We’re hoping this can be a place South Nanaimo residents can come to gather and share  information on the upcoming civic election taking place November 15th 2008. We’d like to offer a place for you to ask questions, make comments and offer suggestions to the various running candidates.

Here’s how we see the process unfolding:

1.  Post any questions you have for potential councillors or mayor between now and October 10. You’ll be able to do this in the comment section after postings made here and alternatively you can send an email  to southendcommunityassociation@gmail.com

2.  We’ll select the questions that best represent the issues of the South End and send them out to ALL potential council and mayoralty candidates.

3.  We’ll post answers as received, and will offer them  both in the web and print format newsletters  by NEXT newsletter date (November 1),

4.  We’ll encourage candidates to keep involved with the forum. You’ll be able to ask questions, make comments and suggestions, and share information, hopefully helping you to make a better decision.

We will NOT be recommending or supporting any particular candidate…that’s not our role. Our hope is simply to provide you with the information to compare candidates related to specific South End issues.

As South End Nanaimoites ourselves, we’re interested in running candidates opinions on South End issues and what their goals are for our area.
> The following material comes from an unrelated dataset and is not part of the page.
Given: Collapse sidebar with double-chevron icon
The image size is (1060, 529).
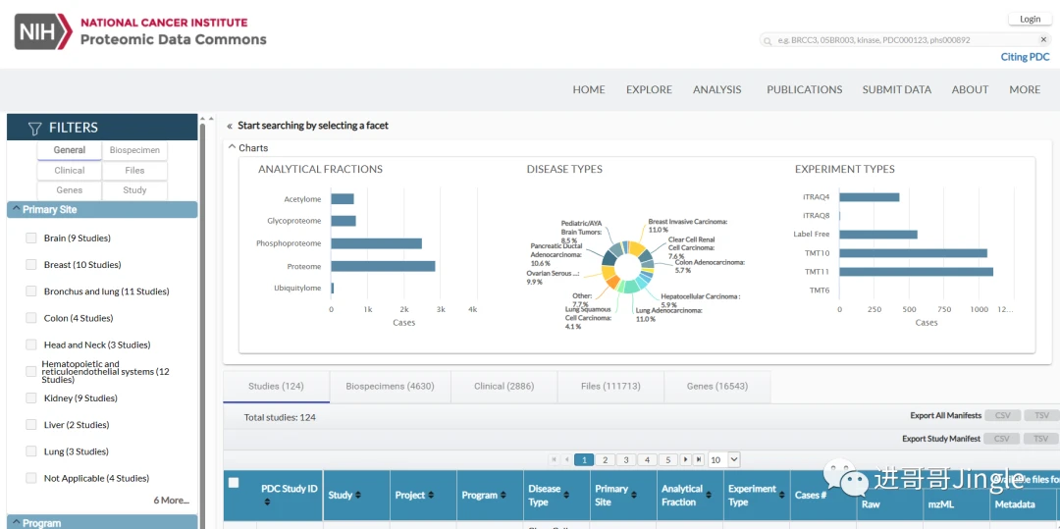Looking at the screenshot, I should (230, 126).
We want to know that our interests are being considered and properly  represented.

If you’re running for city council this year and don’t see your name or website/blog mentioned please get in touch with us and let us know! We’d like to know more about you and what you plan to offer the City of Nanaimo if you’re elected to city council!

3 responses to “About

  1. John Cross

    # 1 What plans do you have or what initiatives do you support that would deal with the homelessness,sex trade work, and drug use on the streets of the south end?

  2. John Cross

    #2 What is your opinion of the folowing quote

    “Dignity Village is a city-recognized encampment of homeless people in Portland, Oregon, United States.

    In the days before Christmas of 2000, a group of homeless people in Portland succeeded in establishing a shanty town which garnered a great deal of both opposition and support, and quickly evolved from a group of self-described “outsiders” who practiced civil disobedience, to a self-regulating, city-recognized “campground” as defined by Portland city code. Now featuring elected community officials and crude but functional cooking, social, electric, and sanitary facilities,[1] Dignity Village got its start as a collection of tents and campers “squatting” illegally on unused public land near Downtown Portland. They had very little in the way of traditional political voice, but they did have a message to deliver regarding the treatment of homeless individuals in Portland; a message that ultimately resonated in the Portland community, area churches [2] and the halls of city government.[3] [4]”

    Do you think such an alternative is possible in Nanaimo? If not, what solution do you offer to the social and economic issues posed by the homeless. We have an opportunity to “think outside the box ” here.

  3. Barbara Densmore

    It seems that when the new Island Highway was completed, there was no work done to Nicol Street to reflect its transition from highway to urban street.

    —-We still have cars racing down the road, few safe crosswalks, and no traffic calming measures.

    —-Motels that were vibrant decades ago now house low-income tenants to keep cash coming in, now that Nicol is no longer a main highway.

    —-Further up Nicol, most stores are either stuggling or empty, partially due to the lack of parking access or community development.

    The province is in charge of highways, the city in charge of streets. What is Nicol Street classified as? If elected, what would you recommend to the city to make Nicol an urban corridor, rather than a highway?